US-Präsident Donald Trump hat eine ungewöhnliche Anordnung erlassen, um die finanzielle Situation der TSA-Mitarbeiter zu verbessern und so lange Wartezeiten an US-Flughäfen zu reduzieren. Diese Schritte erfolgen trotz eines anhaltenden Haushaltsstreits zwischen Demokraten und Republikanern. Seit Wochen warten zahlreiche Sicherheitsmitarbeiter auf ihre Gehälter, was zur Folge hatte, dass viele aus gesundheitlichen Gründen krankgeschrieben sind.
Trump verkündete über sein Netzwerk Truth Social seine Entscheidung: Er wolle den neuen Innenminister Markwayne Mullin dazu anweisen, das Personal «sofort zu entlohnen», um die durch politische Auseinandersetzungen verursachte Notlage zu bewältigen und das Chaos an Flughäfen zu beenden. Unklar bleibt jedoch, aus welchem Etat die Zahlungen erfolgen sollen – der Finanzierungsstreit für das Ministerium für Innere Sicherheit harrt weiterhin seiner Lösung.

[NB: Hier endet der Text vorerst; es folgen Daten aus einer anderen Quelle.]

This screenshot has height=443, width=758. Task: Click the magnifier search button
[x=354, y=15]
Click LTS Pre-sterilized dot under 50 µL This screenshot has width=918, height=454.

Laut dem Wall Street Journal drängten mehrere republikanische Senatoren Trump dazu, den nationalen Notstand auszurufen, um so die Mittel für die Gehälter der TSA-Mitarbeiter freizusetzen. Die Auseinandersetzung dreht sich um die Budgetierung des Ministeriums für Innene Sicherheit, zu dem die TSA gehört. Ohne eine Entscheidung über die Fortsetzung der Finanzierung bleibt das Auszahlen der Gehälter unmöglich.
Die fehlende Anzahl an Mitarbeitern führt dazu, dass Passagiere in den USA mit langen Wartezeiten rechnen müssen. Beim George Bush Intercontinental Airport in Houston mussten Reisende am Donnerstagnachmittag (Ortszeit) drei bis vier Stunden für die Sicherheitskontrollen einplanen. Am Hartsfield-Jackson Atlanta International Airport, der ähnliche Probleme hatte, wird nun geraten, dass Passagiere mit mindestens vier Stunden oder mehr Wartezeit für die Kontrollen rechnen sollen.